If this new film is not inspired by a novel for teenagers, like many others before him, it is not more original. The sentimental drama strives to make many connections between the idyll of Stella and Will and that of Romeo and Juliet. And some are much less subtle than others (see image below). This insistence on paying homage or pasticher to William Shakespeare even leads us to be momentarily disinterested in the love story lived by the two young protagonists.
There are also some narrative trails that are less believed. The characters sometimes make unreasonable gestures that do not fit the description we were previously given of them, starting with this fugue at dusk. Then, as if the fatal illness of which the two protagonists suffer was not sufficient, we are added tragedies around which add to the narrative.
Nevertheless, tears will certainly appear on your cheeks at some key moments of the film, perfectly orchestrated in order to play with the sensitive strings of the cinephiles. The young actors – Haley Lu Richardson, Cole Sprouse, Moises Arias – are doing quite well in the roles they have been assigned.

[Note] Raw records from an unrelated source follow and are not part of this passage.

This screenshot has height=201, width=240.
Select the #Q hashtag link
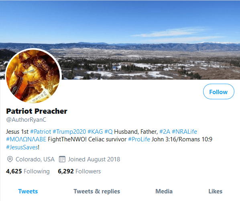[108, 131]
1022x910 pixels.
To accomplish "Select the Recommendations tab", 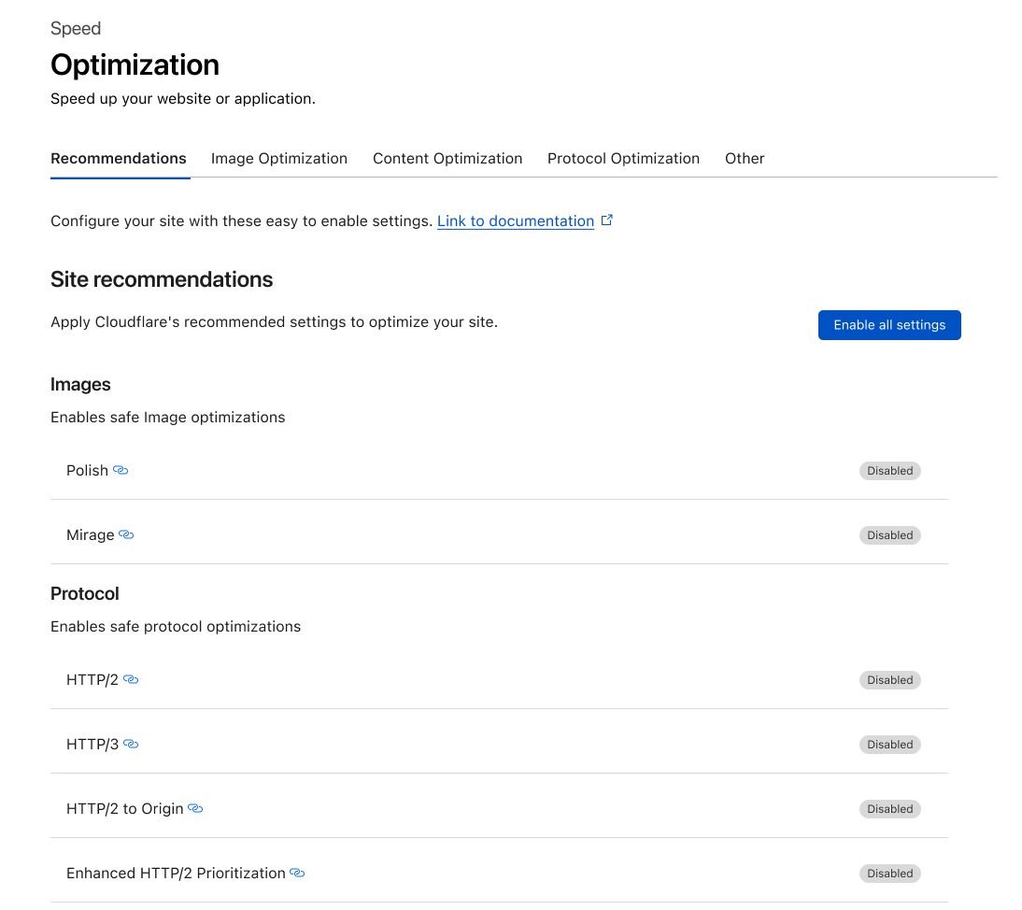I will tap(119, 159).
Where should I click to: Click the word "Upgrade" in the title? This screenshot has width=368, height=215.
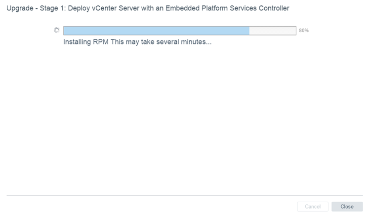(x=20, y=8)
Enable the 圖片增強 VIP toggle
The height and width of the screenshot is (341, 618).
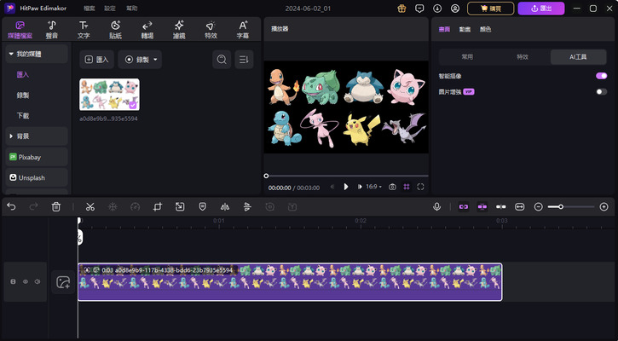[x=601, y=90]
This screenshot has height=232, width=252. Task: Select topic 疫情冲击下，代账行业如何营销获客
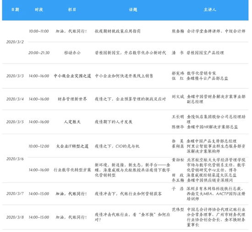coord(128,194)
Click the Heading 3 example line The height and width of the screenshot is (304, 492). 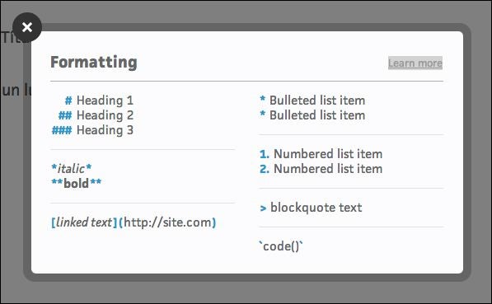coord(93,130)
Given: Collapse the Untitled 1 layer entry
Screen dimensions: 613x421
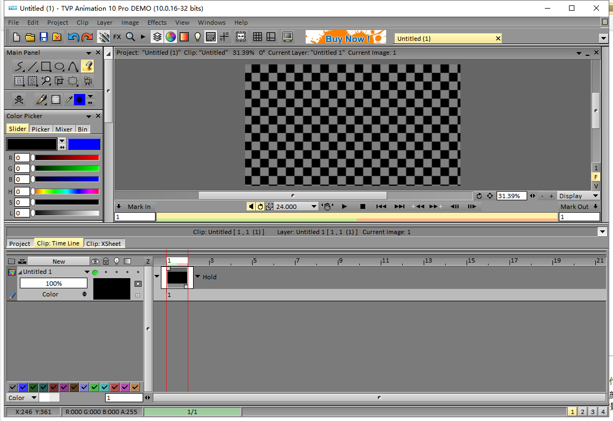Looking at the screenshot, I should click(20, 272).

The protagonist possesses such enthusiasm and optimism in the face of his dark destiny that one can only quickly become attached to it. Although Arias embodies here the prototype of the gay friend, one quickly passes over the cliché to be interested in what it hides behind this naughty smile.
Like, Five Feet Apart is not the worst proposal we’ve had in recent years, but it’s certainly not the best one either. William Shakespeare can sleep in peace, his classic is safe and sound.